Re: “CDC Urges Hospitals to Act on Antibiotic Stewardship” by Paul Barr in H&HN Daily, Aug. 13

What you are saying about the need for stewardship over antibiotic use makes sense — lots of sense. But that may be part of the problem.

What is a physician to do when a patient presents with bronchitis and demands an antibiotic? The physician knows full well that only 5 percent of bronchitis is bacterial. Yet, 73

percent of the time he or she will prescribe an antibiotic.

Why?
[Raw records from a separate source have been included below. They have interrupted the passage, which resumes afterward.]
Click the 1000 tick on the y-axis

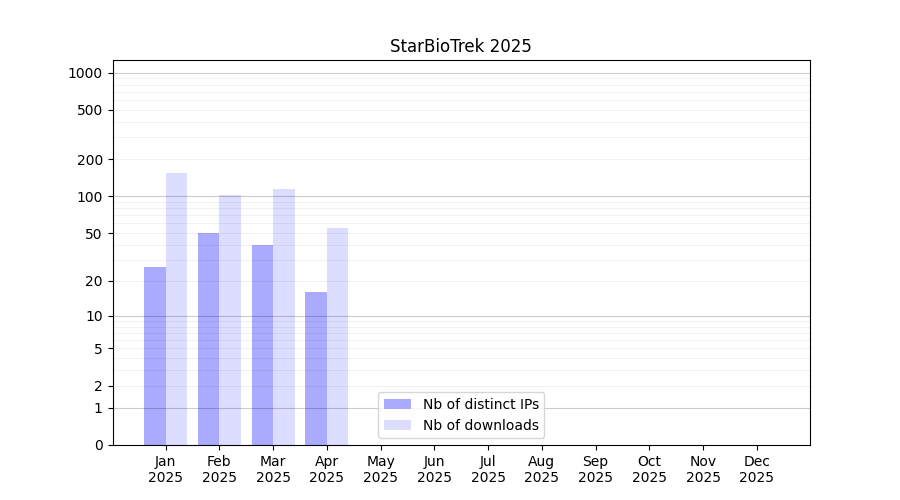pos(85,73)
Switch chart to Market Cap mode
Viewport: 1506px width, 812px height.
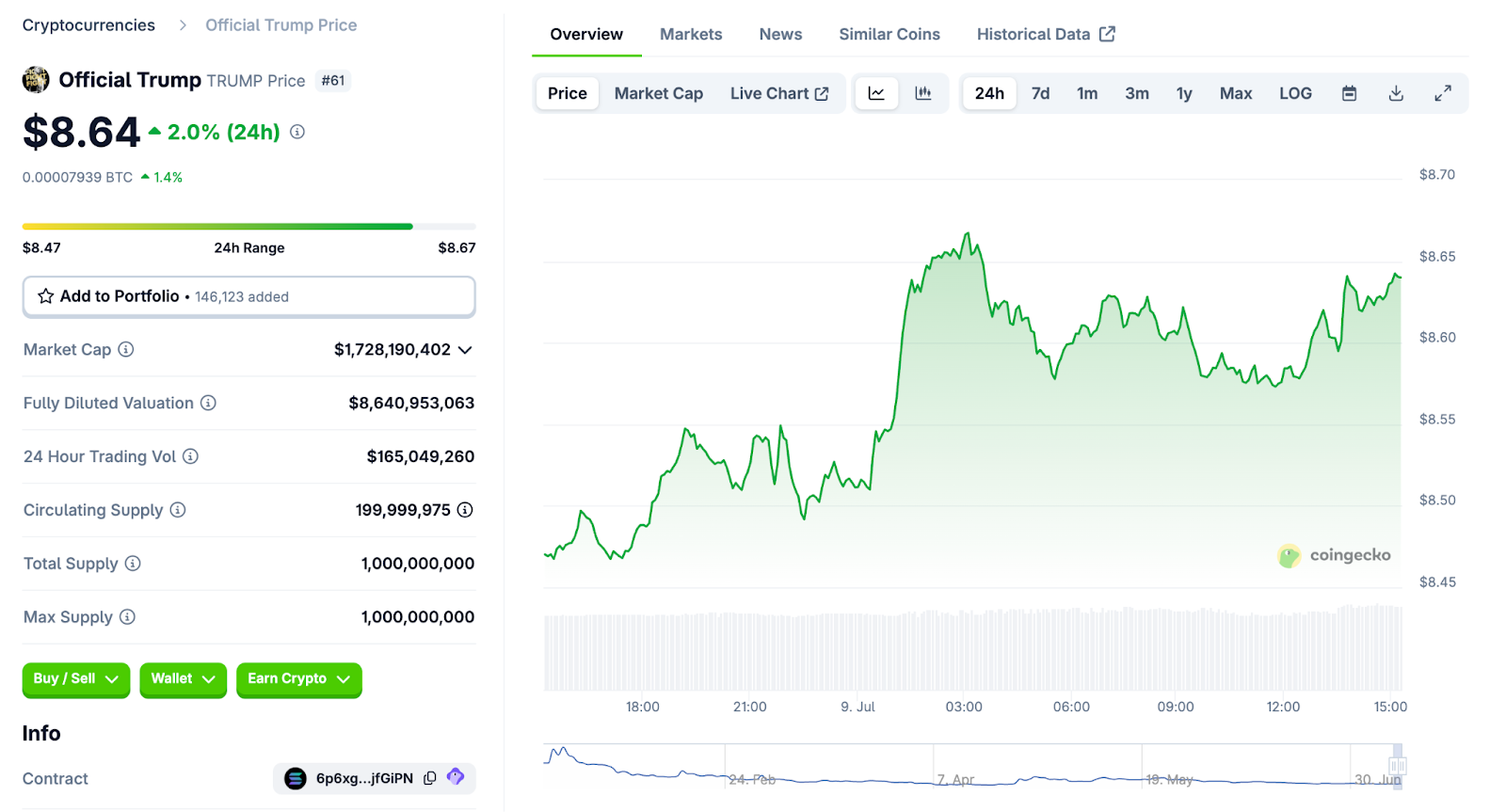click(x=658, y=93)
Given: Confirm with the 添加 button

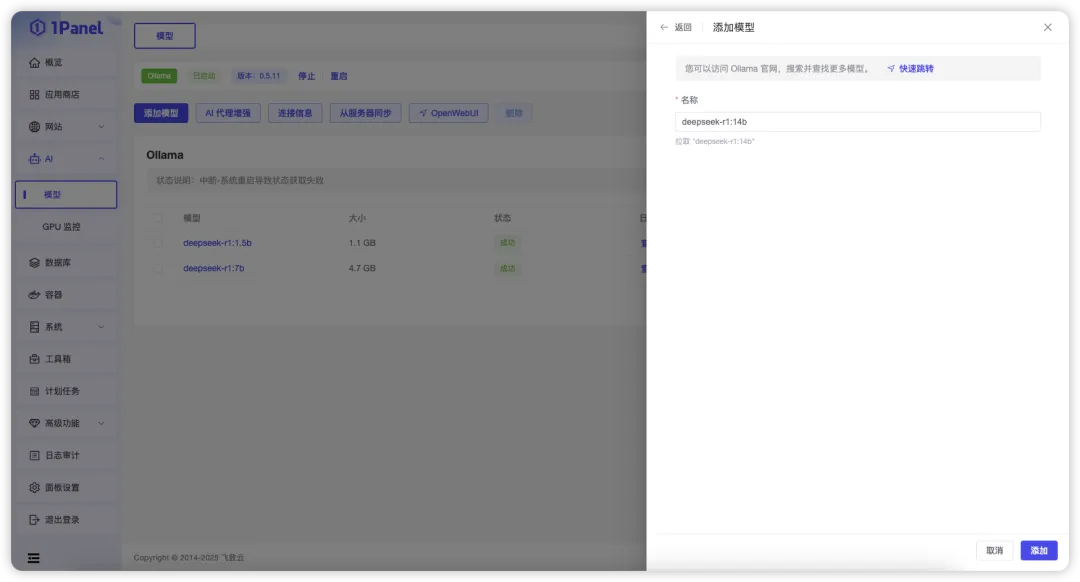Looking at the screenshot, I should 1038,550.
Well, explaining that viral bronchitis will not respond to antibiotics and that overprescription of antibiotics will lead to drug-resistant strains and ... takes time (which the physician does not have, and is not paid for) and the patient will probably not be convinced.
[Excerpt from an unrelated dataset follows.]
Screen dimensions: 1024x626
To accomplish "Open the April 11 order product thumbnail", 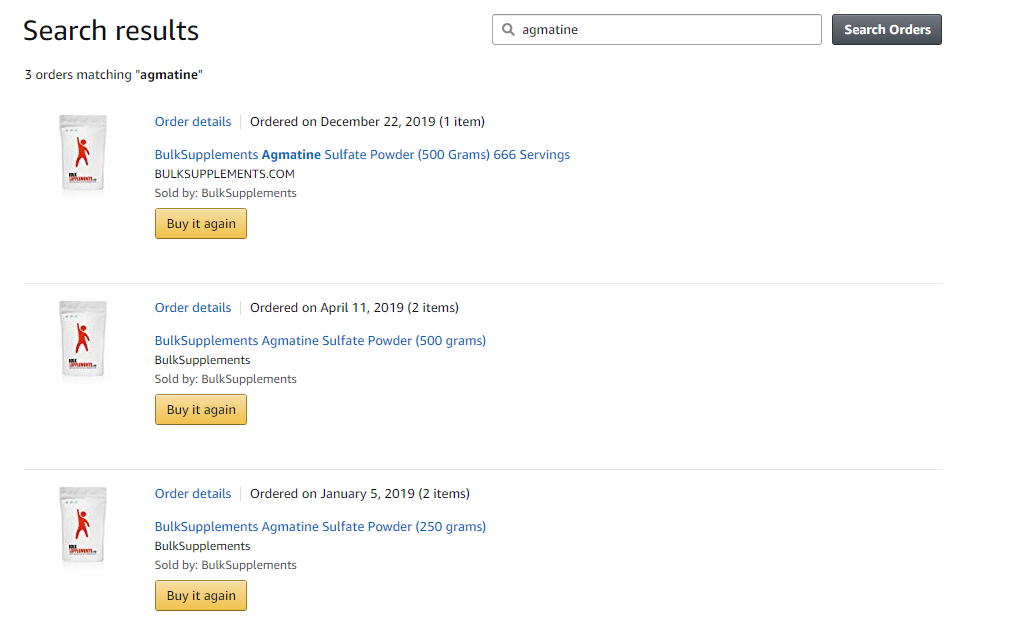I will [x=83, y=340].
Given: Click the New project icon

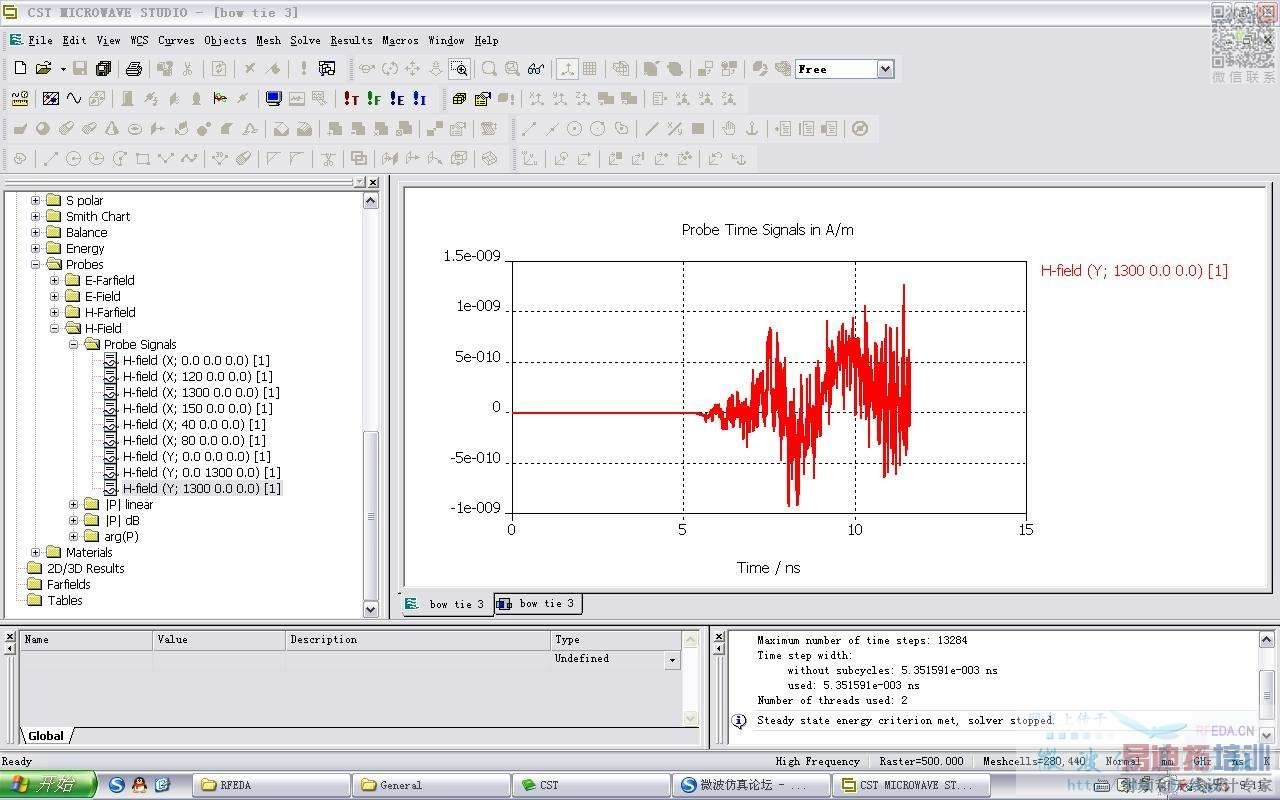Looking at the screenshot, I should click(x=20, y=69).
Not that hospitals should do nothing, but the problem lies in both incentives for physicians and our inherent bias to do something.

— Douglas E. Hough, Ph.D.

Associate Scientist & Associate Director

Master of Healthcare Administration Program

Department of Health Policy and Management

Johns Hopkins University

Bloomberg School of Public Health

Baltimore

Is Direct Contracting a Good Idea?

Re: Ian Morrison commentary on the need for affordability in health care, H&HN Daily, Sept. 2

Heath care providers have been "under the gun" for several decades now, with private industry making much the same demands 20-plus years ago. Providers, on the other hand, are tired of seeing insurers raise premiums 15-plus percent per year and increase payments to providers by 2–3 percent. Perhaps going for a direct contracting model is a good idea. I wonder what happens to the small employer who doesn't have thousands of employees?

— Bob Marquardt

Or, Is Capitation Better?

Re: Ian Morrison commentary on the need for affordability in health care, H&HN Daily, Sept. 2

There is only one way to drive the kind of change desired in this article: capitated payments. Taking whole populations — not [only] employed or Medicaid, but whole communities — and providing a reimbursement dollar [amount] per person that the health system must live within. No centers of excellence with a handful of quality measures, but a real incentive to use quality and system improvement to drive down production costs and per capita spending. Anything else just guarantees another generation of financial wizards that will be employed to manipulate the system.

— Ed Gamache

Two Obstacles to Telehealth

Re: “Remote Technology to Manage Chronic Conditions for Patients at Home” by John Morrissey, August H&HN

This article highlights two key issues with telehealth for chronic care patients: the "last mile" issue and the "provider desert" issue. The first issue reflects the difficulty of enabling busy physicians and staff to properly use telehealth technology. This is usually a function of reviewing and adjusting clinical workflow in the office or unit, but does require systematic attention and allocation of resources.

The second issue involves those patients who don't have an assigned physician. In the absence of a receiving node, all the telehealth technology is a waste.

Proactive providers fully committed to telehealth will address these predictable problems at the start of their projects and ensure a higher probability of project success.

— Les D

The Kind of Docs We Want

Re: "Bedside Manners" by David Ollier Weber in H&HN Daily, Aug. 26

Consumers are tired of having to choose between competent and nice doctors. We want and expect both. Anything less will result in a poor experience either clinically or emotionally. Health care organizations must expect providers to deliver competent and collaborative care in partnership with patients and the rest of the care team. The word "value" in value-based purchasing is evaluating on both and so is the consumer.